Acetylation, Phosphorylation, Ubiquitination (Oh My!): Following Post-Translational Modifications on the Ubiquitin Road

Abstract

Ubiquitination is controlled by a series of E1, E2, and E3 enzymes that can ligate ubiquitin to cellular proteins and dictate the turnover of a substrate and the outcome of signalling events such as DNA damage repair and cell cycle. This process is complex due to the combinatorial power of ~35 E2 and ~1000 E3 enzymes involved and the multiple lysine residues on ubiquitin that can be used to assemble polyubiquitin chains. Recently, mass spectrometric methods have identified that most enzymes in the ubiquitination cascade can be further modified through acetylation or phosphorylation under particular cellular conditions and altered modifications have been noted in different cancers and neurodegenerative diseases. This review provides a cohesive summary of ubiquitination, acetylation, and phosphorylation sites in ubiquitin, the human E1 enzyme UBA1, all E2 enzymes, and some representative E3 enzymes. The potential impacts these post-translational modifications might have on each protein function are highlighted, as well as the observations from human disease.

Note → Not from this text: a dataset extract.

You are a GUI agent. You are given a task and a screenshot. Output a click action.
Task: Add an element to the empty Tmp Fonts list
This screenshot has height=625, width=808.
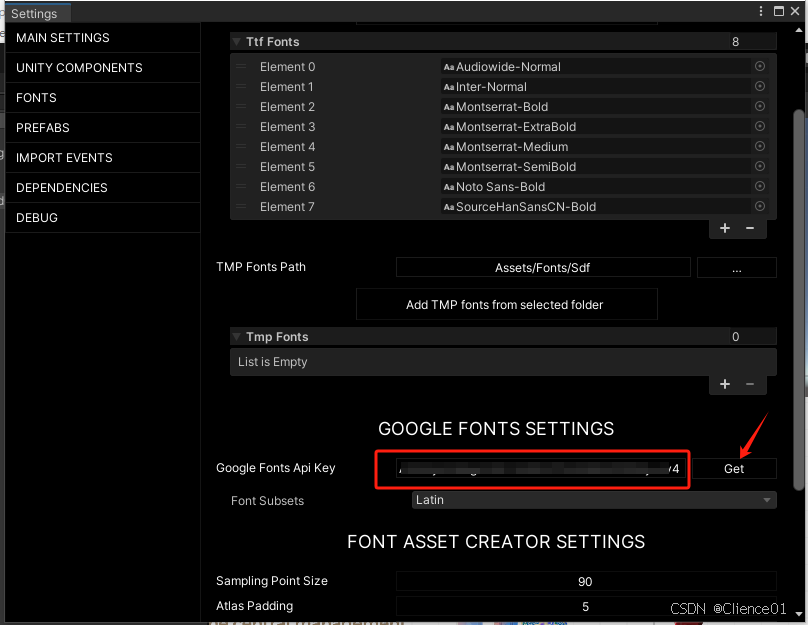(724, 383)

Keywords: acetylation; cancer; neurodegenerative disease; phosphorylation; protein structure; proteomics; ubiquitination.

Figure 1

Ubiquitin post-translational modifications. The cartoon structure of Ub (PDB 1UBQ) [91] is shown in grey with PTM sites indicated: ubiquitination only (pale blue), acetylation or ubiquitination (blue), and phosphorylation (red). Also shown is the linear structure of Ub with the PTMs.

Figure 2

Cartoon model of the human E1 enzyme UBA1 in complex with the E2 conjugating enzyme, Ubc4 and ubiquitin. (a) Domains in UBA1 (PDB 6DC6) are indicated as 4HB (light grey), IAD (light pink), AAD (teal), FCCH (magenta), SCCH (green), UFD (wheat). The E2 enzyme (dark grey) and bound ubiquitin (orange) at the adenylation site are also shown. The E2 enzyme was modeled based on PDB coordinates 4II2 [98] and occupies a position consistent with other E1:E2 structures [99,100,101]. (b) The cartoon structure of UBA1 is shown in light grey, and the locations of acetylation or ubiquitination (blue), acetylation only (light purple), ubiquitination only (pale blue), and phosphorylation (red) sites in UBA1 are indicated. The catalytic cysteine (C632) is shown in yellow, and the E2 and Ub-adenylate are coloured as in (a). Only those PTM sites discussed in detail in the text are labelled here. (c) Linear domain organization of human UBA1 with colours matched to (a). The catalytic cysteine is indicated by a yellow bar, and all observed PTM sites in human UBA1 are indicated to the top (acetylation or ubiquitination) and bottom (phosphorylation) of the schematic.

Figure 3

Acetylation, phosphorylation, and ubiquitination sites in E2 conjugating enzymes. Residues observed to be acetylated or ubiquitinated (blue), phosphorylated (red), or only ubiquitinated (pale blue) in the UBE2D family (UBE2D1-UBE2D4) are indicated using the structure of UBE2D3 (PDB 5EGG) as a template [118]. Not all sites are found in all family members. The catalytic cysteine (C85) is shown in yellow and the HPN motif is shown in orange sticks. Helices and discussed loops are labelled in italics. Regions along helix α1 and the L4, L7 loops where UBA1 and E3 enzymes interact are indicated.

Figure 4

Implications of post-translational modification of ubiquitination proteins. The ubiquitination pathway for RING, HECT, and RBR E3 ligases is shown at the top. Post-translational modification of these proteins can occur at three points in the ubiquitination cycle: (1) before Ub engagement, (2) contained in a transient Ub complex, or (3) after substrate conjugation. Thioester intermediates are indicated by ‘C’ (cysteine), while stable isopeptide linkages are denoted by ‘K’ (lysine). Potential roles of PTMs at each point in the cascade are listed.